Fonte: web SardegnaOggi.it
2 ottobre 2013

Il Sant'Elia è ancora un cantiere e il Cagliari continua a giocare lontano dalla Sardegna le partite casalinghe, oggi l'appello del capitano rossoblù Daniele Conti: "Siamo stanchi di giocare a Trieste, vogliamo giocare a Cagliari abbiamo bisogno di lanciare un segnale forte". I dipendenti della società: "Non meritiamo di fare i nomadi in giro per l'Italia".

CAGLIARI - L'appello del capitano è arrivato al termine dell'allenamento odierno durante una conferenza stampa: "Ci siamo stancati di giocare a Trieste - si legge sul sito della società -. Da due anni siamo costretti a giocare in trasferta. Senza i nostri tifosi è dura. La Società ci aveva promesso uno stadio, ma al momento nulla si è mosso. Non so per colpa di chi, non mi interessa. Io so solo che vogliamo tornare a giocare a Cagliari. Facciamo quest'appello perchè si muova qualcosa. Abbiamo giocato tre partite in una settimana, trascorrendo più tempo in aereo che a casa. Dopo tante chiacchiere, è il momento di passare ai fatti concreti: le parole se le porta via il vento. Abbiamo bisogno di lanciare un segnale forte. Fare sciopero? Ne parlerò con i compagni, ma fosse per me lo farei. Io ho firmato per il Cagliari e ho diritto di giocare a Cagliari".

Alla voce di Conti si aggiungono quelle dei dipendenti contenuta in un comunicato: "La questione-stadio va avanti da quasi tre stagioni, e chiediamo che si possa finalmente risolvere rapidamente e definitivamente. Il Cagliari non è solamente una Società di calcio. E’ un’azienda come tutte le altre, ed è formata da decine di dipendenti. Tutti rigorosamente sardi. Abbiamo timore che la vicenda possa compromettere il nostro futuro lavorativo, rischiando la perdita del posto di lavoro come sta capitando quotidianamente a tanti giovani sardi come noi. I nostri diritti sono stati ignorati, malgrado le promesse. Vogliamo solo lavorare con dignità, come tutti i colleghi del settore, e poter trascorrere più tempo con le nostre famiglie che in aeroporto”.

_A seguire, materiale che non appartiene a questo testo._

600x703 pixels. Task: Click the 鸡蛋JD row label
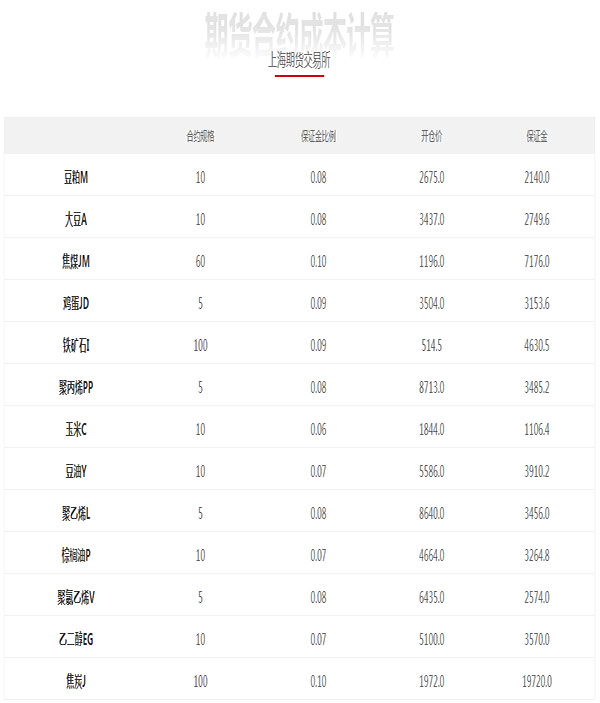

“Non ci sentiamo tutelati da nessuno - concludono - e il desiderio è che il Cagliari ritorni a Cagliari al più presto. Non ci interessa puntare il dito e giudicare di chi siano le responsabilità. L’importante per tutti noi è che chi ha le competenze e le possibilità per risolvere questa situazione si attivi affinché si possa arrivare ad una soluzione rapida e definitiva. Non meritiamo di fare i nomadi in giro per l’Italia, umiliati e segregati come ospiti indesiderati”.